Según constitucionalistas reputados, los poderes enumerados del Congreso no son un límite, sino el piso de su autoridad. No fueron concebidos para restringir, sino para afirmar su capacidad de acción. Sin embargo, esa autoridad se ha debilitado por razones políticas y sociales. La fuerza del Congreso depende tanto de su habilidad para identificarse con la opinión pública como de los poderes formales que la Constitución le confiere. En los momentos de mayor influencia histórica, los legisladores supieron usar su prestigio para enfrentarse al Ejecutivo y reivindicar su papel central en la democracia republicana.

Hoy, en cambio, el Congreso aparece fragmentado, dominado por la polarización partidista y carente de liderazgo. La rigidez del texto constitucional impide reformas profundas, y la parálisis legislativa ha trasladado el centro de gravedad del sistema al Ejecutivo y al Poder Judicial. Paradójicamente, el modelo creado para limitar el poder del gobierno se ha convertido en uno donde el Ejecutivo gobierna por decreto y la Suprema Corte define y autoriza las políticas nacionales.

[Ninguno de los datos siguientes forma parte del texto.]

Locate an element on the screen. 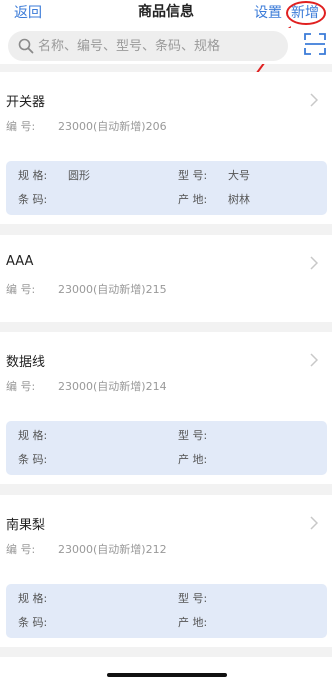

En conclusión, se puede afirmar que la Constitución de 1787 fue una respuesta necesaria a los abusos del absolutismo monárquico y a las limitaciones del parlamentarismo inglés, introdujo el principio de supremacía constitucional, la separación de poderes, el federalismo y la protección de los derechos individuales. Pero esos mismos pilares, enfrentados hoy a la polarización política y al estancamiento institucional, revelan sus límites. La crisis constitucional estadounidense no es la negación del modelo, sino la consecuencia de su propia lógica interna, un sistema creado para proteger la libertad de los individuos restringió tanto la acción del Gobierno constitucional que hoy corre el riesgo de disolverse por inacción.

Sin embargo, no todo está perdido. Una posible salida a la crisis constitucional estadounidense pasa por revitalizar el papel del Congreso mediante reformas institucionales que restauren su autoridad. Esto implicaría, por un lado, modificar los procedimientos parlamentarios internos para reducir la parálisis partidista, por ejemplo, limitando el abuso del filibuster en el Senado y fortaleciendo las comisiones de trabajo y, por otro, promover un liderazgo legislativo responsable, dispuesto a recuperar la iniciativa política frente al Ejecutivo.

Además, sin duda sería necesario fomentar una cultura cívica y política que valore la cooperación interpartidista y la deliberación cívica pública, reforzando el vínculo entre los representantes y los ciudadanos, limitando el número de reelecciones permitidas a los representantes populares. Sin ese compromiso político y social, ninguna reforma jurídica bastará. El equilibrio constitucional solo puede restablecerse si el Congreso vuelve a ejercer el papel que los fundadores le asignaron como el corazón deliberativo de la república.